Pick out each line in the records below that contains the word "Open", and copy those lines.

» Task data
=======

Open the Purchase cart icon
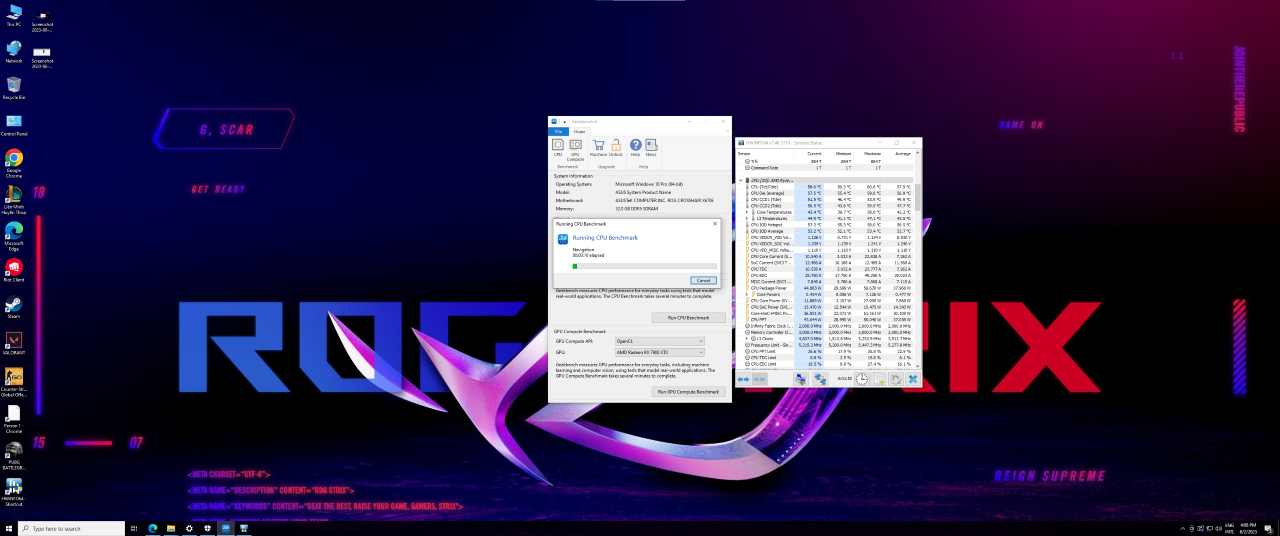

=======

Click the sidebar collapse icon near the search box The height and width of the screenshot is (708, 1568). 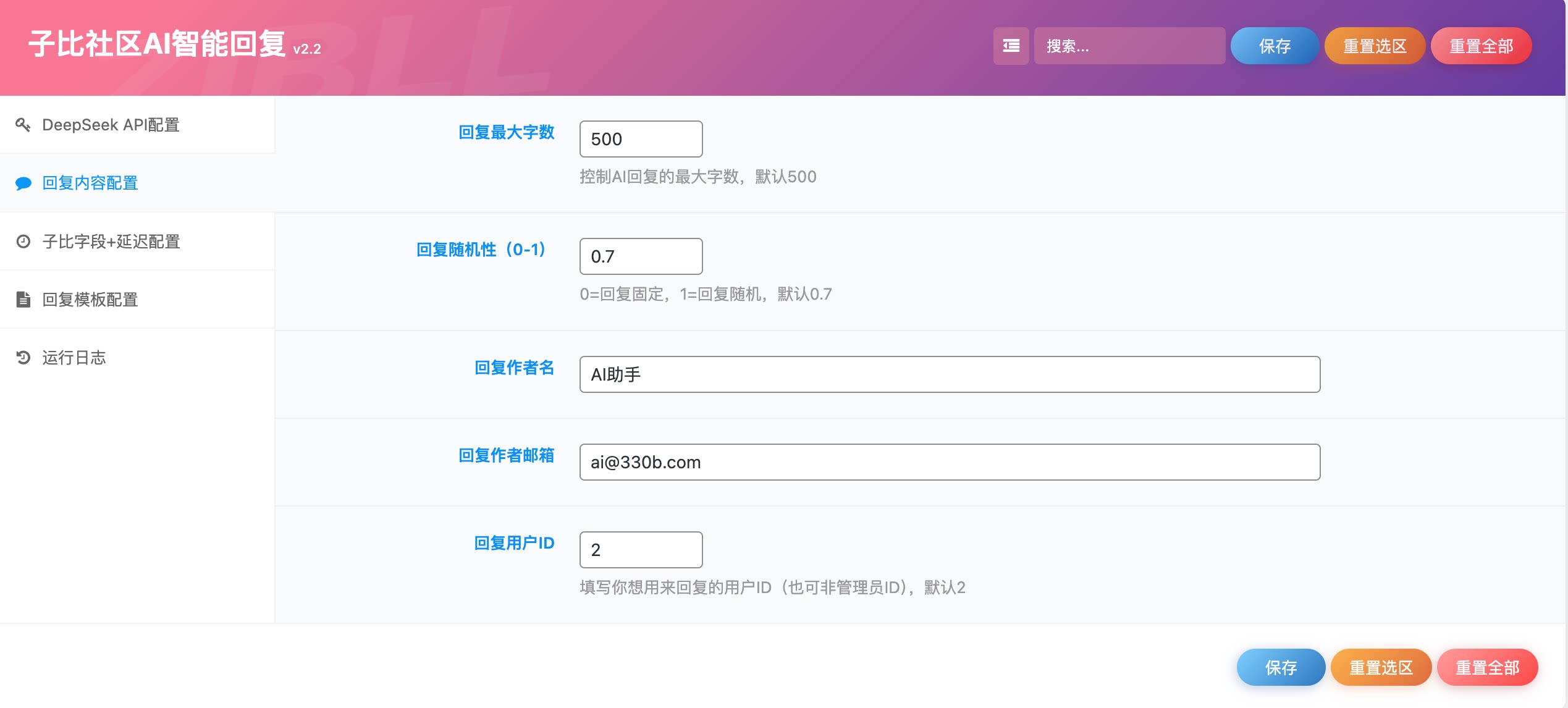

=======

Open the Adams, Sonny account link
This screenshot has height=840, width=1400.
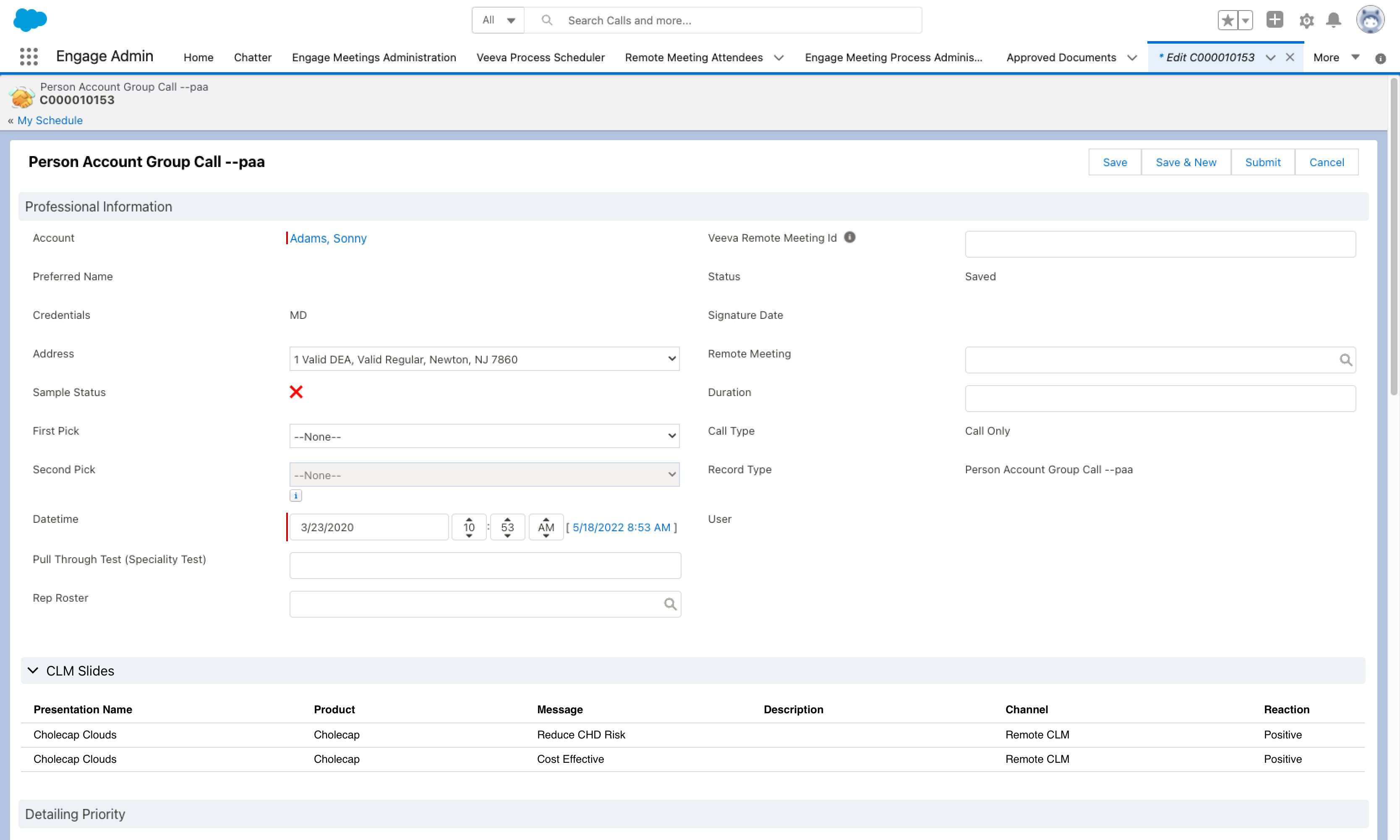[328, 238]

=======

» Exercise response
Open the Purchase cart icon
Open the Adams, Sonny account link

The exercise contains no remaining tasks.